===== Selected text
Several notable Christian nationalist figures aren’t hiding their excitement over the potential to impose their will on the nation. In October, Trump told an allied Christian group in Georgia that “the more powerful you become, the better the country is going to be.” And he told evangelical Christian broadcasters in February that they would experience “power at a level that you’ve never used before” if he were elected — a disturbing claim when you consider the history of bigots using Christianity to justify all kinds of injustices, up to and including slavery.

NBC News reported Thursday that several Christian nationalist leaders were elated after Trump’s win, including Lance Wallnau and Dutch Sheets (a person, not a brand of bed linens). Wallnau is a far-right Christian leader who told his followers that Trump is a divine tool being used by God and that Vice President Kamala Harris represents “the spirit of Jezebel in a way that will be even more ominous than Hillary [Clinton] because she’ll bring a racial component, and she’s younger.” Vice President-elect JD Vance attended one of his events in September.
==========
## Set tasks
1. In the passage on Christian nationalist leaders, swap "elated" for "thrilled" and rewrite it, starting at "NBC News reported" and ending after "events in September.".
2. Summarize the passage on Christian nationalist leaders in two sentences.
3. Please take the passage on Christian nationalist leaders further, picking up after its final sentence.
===== Items
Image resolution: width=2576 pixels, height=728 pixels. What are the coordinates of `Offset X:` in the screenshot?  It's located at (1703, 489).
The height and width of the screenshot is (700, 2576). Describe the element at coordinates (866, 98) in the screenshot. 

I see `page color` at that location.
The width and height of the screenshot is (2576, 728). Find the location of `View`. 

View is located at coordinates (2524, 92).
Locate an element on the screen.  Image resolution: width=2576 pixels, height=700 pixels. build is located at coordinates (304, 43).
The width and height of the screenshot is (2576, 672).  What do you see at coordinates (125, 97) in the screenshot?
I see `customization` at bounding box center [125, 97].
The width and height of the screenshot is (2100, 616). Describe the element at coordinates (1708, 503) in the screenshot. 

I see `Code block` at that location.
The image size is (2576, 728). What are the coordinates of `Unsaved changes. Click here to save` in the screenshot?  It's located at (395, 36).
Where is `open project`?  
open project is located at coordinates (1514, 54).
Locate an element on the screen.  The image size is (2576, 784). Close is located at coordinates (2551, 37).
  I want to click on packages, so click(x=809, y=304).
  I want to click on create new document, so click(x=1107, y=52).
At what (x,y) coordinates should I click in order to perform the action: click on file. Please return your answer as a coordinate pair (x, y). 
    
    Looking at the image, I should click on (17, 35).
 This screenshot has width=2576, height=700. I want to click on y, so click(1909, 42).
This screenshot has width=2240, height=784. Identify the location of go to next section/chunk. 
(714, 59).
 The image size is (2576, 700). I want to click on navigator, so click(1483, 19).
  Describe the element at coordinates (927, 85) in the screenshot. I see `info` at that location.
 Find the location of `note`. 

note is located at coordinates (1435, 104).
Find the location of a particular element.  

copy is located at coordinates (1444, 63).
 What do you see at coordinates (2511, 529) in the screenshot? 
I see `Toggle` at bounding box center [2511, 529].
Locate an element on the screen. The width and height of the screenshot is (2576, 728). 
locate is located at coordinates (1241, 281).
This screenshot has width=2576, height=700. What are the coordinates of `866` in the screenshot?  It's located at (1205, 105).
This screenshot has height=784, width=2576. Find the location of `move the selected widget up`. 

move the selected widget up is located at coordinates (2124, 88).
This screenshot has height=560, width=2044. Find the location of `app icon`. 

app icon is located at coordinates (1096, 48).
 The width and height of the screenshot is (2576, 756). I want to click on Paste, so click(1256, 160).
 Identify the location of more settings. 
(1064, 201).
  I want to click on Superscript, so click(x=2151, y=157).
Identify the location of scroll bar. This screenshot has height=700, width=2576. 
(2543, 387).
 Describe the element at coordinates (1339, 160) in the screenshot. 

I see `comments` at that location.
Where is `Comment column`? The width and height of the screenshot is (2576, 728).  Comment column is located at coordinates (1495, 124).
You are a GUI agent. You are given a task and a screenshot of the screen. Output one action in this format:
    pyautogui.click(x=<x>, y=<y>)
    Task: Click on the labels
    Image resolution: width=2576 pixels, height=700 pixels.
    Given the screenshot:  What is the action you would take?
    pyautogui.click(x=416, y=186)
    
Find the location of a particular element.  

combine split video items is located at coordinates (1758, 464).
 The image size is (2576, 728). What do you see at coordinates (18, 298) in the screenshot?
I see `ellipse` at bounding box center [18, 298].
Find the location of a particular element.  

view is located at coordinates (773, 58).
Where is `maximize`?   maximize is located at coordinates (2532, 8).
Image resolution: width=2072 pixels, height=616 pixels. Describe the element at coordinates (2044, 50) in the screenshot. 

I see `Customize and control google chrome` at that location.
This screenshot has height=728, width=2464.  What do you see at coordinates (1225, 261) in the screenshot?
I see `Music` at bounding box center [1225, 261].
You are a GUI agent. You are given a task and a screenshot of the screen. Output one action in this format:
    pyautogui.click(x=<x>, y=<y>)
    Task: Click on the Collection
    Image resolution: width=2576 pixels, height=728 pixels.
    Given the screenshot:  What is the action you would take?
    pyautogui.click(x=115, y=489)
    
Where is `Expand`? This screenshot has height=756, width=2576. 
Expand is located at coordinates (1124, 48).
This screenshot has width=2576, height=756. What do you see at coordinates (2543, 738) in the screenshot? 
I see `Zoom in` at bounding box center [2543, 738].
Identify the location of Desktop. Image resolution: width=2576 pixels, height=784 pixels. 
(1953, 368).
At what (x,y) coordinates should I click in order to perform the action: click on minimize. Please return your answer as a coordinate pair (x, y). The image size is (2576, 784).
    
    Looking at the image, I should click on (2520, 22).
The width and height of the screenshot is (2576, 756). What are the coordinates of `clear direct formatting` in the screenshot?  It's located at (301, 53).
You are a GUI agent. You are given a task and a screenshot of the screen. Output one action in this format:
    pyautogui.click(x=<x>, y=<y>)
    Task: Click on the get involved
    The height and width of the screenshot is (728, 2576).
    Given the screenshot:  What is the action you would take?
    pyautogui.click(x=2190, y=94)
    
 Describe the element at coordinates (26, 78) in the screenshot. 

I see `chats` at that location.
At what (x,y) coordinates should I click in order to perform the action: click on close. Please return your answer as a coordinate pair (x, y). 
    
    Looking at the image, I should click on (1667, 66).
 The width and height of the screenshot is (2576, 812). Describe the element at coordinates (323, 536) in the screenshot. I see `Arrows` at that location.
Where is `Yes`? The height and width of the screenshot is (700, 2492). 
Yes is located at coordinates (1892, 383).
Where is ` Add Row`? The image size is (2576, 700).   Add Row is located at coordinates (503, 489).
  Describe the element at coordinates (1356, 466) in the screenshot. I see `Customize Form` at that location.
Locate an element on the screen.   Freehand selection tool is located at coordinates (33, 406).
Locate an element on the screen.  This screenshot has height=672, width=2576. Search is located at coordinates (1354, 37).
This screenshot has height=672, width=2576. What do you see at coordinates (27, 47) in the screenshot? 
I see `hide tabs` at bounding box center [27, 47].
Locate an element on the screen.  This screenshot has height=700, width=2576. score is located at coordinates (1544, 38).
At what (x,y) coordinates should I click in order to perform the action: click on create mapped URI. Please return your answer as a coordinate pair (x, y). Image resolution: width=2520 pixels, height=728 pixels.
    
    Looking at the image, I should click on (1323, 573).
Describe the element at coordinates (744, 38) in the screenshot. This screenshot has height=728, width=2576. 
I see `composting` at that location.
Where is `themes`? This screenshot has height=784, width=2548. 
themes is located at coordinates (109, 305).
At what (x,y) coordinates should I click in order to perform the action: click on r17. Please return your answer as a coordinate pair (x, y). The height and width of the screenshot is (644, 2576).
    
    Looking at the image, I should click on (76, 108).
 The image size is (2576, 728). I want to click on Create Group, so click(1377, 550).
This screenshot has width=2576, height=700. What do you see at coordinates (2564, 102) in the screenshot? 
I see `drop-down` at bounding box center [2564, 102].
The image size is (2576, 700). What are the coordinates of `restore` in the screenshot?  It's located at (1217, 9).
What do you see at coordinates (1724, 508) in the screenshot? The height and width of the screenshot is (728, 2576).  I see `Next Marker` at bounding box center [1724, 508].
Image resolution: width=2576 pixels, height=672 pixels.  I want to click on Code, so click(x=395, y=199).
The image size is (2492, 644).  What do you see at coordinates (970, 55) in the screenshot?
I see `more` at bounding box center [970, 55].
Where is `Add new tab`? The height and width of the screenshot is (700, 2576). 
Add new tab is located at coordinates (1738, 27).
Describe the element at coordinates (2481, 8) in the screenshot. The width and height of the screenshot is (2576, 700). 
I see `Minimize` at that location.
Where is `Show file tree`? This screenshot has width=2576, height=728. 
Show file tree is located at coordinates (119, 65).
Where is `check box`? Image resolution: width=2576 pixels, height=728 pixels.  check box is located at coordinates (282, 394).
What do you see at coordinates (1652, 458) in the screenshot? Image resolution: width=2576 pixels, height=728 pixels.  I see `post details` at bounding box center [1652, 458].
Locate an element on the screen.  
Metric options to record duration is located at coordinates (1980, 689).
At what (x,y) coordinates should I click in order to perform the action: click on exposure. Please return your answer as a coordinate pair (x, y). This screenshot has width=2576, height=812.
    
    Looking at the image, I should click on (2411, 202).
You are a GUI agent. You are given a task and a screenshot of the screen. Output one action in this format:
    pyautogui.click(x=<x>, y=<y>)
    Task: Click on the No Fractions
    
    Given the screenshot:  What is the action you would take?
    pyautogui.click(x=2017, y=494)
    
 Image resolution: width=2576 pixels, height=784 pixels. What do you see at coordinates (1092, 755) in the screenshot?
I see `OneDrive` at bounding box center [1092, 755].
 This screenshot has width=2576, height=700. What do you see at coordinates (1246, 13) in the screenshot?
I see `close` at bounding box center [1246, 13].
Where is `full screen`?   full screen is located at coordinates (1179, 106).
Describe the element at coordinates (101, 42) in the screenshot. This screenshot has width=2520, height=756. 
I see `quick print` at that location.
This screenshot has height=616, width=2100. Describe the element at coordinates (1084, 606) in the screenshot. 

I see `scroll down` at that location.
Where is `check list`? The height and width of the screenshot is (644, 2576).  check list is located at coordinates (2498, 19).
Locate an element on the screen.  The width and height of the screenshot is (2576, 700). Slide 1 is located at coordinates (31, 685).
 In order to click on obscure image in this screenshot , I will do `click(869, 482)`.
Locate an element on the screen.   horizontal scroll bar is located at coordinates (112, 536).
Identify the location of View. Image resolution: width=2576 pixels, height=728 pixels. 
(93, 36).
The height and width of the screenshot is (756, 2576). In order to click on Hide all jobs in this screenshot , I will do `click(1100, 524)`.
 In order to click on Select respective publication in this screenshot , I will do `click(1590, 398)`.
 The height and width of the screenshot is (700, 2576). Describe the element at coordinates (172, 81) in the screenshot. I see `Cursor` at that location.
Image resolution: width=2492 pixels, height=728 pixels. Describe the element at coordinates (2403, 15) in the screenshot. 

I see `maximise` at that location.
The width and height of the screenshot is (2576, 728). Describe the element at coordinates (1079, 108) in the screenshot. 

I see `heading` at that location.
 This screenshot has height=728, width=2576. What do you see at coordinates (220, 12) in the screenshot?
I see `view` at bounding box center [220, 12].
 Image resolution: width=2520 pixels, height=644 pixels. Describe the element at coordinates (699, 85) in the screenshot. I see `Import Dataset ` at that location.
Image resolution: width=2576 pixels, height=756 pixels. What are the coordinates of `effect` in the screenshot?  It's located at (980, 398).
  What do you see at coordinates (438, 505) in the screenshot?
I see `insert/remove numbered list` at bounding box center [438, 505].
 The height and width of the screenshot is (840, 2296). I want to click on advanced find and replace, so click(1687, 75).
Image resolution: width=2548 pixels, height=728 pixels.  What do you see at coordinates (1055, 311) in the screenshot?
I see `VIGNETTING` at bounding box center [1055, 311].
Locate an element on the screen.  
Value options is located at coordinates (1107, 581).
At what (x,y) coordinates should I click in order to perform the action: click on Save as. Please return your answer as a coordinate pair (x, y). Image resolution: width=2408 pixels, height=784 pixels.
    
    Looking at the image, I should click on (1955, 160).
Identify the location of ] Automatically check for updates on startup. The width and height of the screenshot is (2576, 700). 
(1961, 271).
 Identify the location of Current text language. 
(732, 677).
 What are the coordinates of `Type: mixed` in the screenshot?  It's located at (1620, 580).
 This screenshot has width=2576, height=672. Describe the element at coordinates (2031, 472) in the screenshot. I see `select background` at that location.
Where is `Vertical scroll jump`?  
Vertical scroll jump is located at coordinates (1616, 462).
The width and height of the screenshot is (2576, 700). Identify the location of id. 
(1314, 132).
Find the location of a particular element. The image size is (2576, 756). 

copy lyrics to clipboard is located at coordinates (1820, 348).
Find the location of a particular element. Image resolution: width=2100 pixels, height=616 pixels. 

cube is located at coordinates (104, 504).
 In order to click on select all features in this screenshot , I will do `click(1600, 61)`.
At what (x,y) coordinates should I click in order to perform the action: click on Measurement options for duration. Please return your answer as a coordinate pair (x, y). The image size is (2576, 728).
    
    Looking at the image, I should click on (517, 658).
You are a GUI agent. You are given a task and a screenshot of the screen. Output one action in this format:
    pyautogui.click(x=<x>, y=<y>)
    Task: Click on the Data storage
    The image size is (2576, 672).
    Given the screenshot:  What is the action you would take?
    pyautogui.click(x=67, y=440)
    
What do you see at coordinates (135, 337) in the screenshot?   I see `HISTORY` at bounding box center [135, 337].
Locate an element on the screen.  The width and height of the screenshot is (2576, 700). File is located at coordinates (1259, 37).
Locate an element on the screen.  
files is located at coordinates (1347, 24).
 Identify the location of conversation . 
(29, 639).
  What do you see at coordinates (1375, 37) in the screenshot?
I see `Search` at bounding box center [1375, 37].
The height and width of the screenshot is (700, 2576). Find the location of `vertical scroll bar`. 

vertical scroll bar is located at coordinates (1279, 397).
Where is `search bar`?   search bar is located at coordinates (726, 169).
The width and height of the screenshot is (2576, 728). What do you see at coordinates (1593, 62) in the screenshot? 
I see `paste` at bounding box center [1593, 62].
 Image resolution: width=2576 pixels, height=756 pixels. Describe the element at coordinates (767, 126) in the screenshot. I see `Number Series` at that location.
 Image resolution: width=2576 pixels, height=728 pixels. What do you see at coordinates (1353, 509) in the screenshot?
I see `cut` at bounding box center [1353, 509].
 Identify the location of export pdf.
==========
## In response
1.
NBC News reported Thursday that several Christian nationalist leaders were thrilled after Trump’s win, including Lance Wallnau and Dutch Sheets (a person, not a brand of bed linens). Wallnau is a far-right Christian leader who told his followers that Trump is a divine tool being used by God and that Vice President Kamala Harris represents “the spirit of Jezebel in a way that will be even more ominous than Hillary [Clinton] because she’ll bring a racial component, and she’s younger.” Vice President-elect JD Vance attended one of his events in September.

2. Trump told Christian groups that they would gain more power than ever if he were elected, a claim the text calls disturbing given the history of Christianity being used to justify injustices up to and including slavery. NBC News reported that Christian nationalist leaders such as Lance Wallnau and Dutch Sheets were elated by Trump's win, and Wallnau has called Trump a divine tool used by God.

3.
On an election night livestream, Wallnau claimed Trump’s win provides an opening for Christians to tear down the “gates of Hell” in government: 

‘We’ve got one administration, one four-year period to do it,’ Wallnau proclaimed. ‘The church is going through a reconfiguration right now,’ Wallnau added. ‘Revival is for us; reformation is for the institutions. We have to have revived believers, strong and connected as an ekklesia [a term derived from the Greek for ‘congregation’], to go where the gates of hell are located in the DOJ, in the government, in the IRS. I know it’s a daunting task. It sounds crazy, but that’s exactly what the believers had to do. They had to go up against giants. We have to see these strongholds come down. God’s giving us a chance to see it happen.’

Sheets, a far-right Christian leader who attended a Trump White House conference for faith leaders, has openly called for an end to the separation of church and state. According to NBC News: 

Sheets told his followers that Trump’s victory would help usher in what he called a ‘Third Great Awakening’ — what he and other believers say will be a global revival of fervent Christian faith around the world. ‘The reformation will take some time, but we will get there,’ Sheets said. ‘And Trump is a necessary part of this reformation.’

(NBC News reached out for comment to Sheets and Wallnau, who did not immediately respond.)

Christian nationalist leader Joel Webbon — who has called for an end to women’s voting rights and said his wife isn’t allowed to read certain books without his permission — is hyped about Trump’s return to the White House, as well. After Trump's win, Webbon shared a manifesto he edited about the need to reshape the U.S. as an explicitly Christian nation. The manifesto claims “the Church is to instruct civil authorities regarding their identity and duties.”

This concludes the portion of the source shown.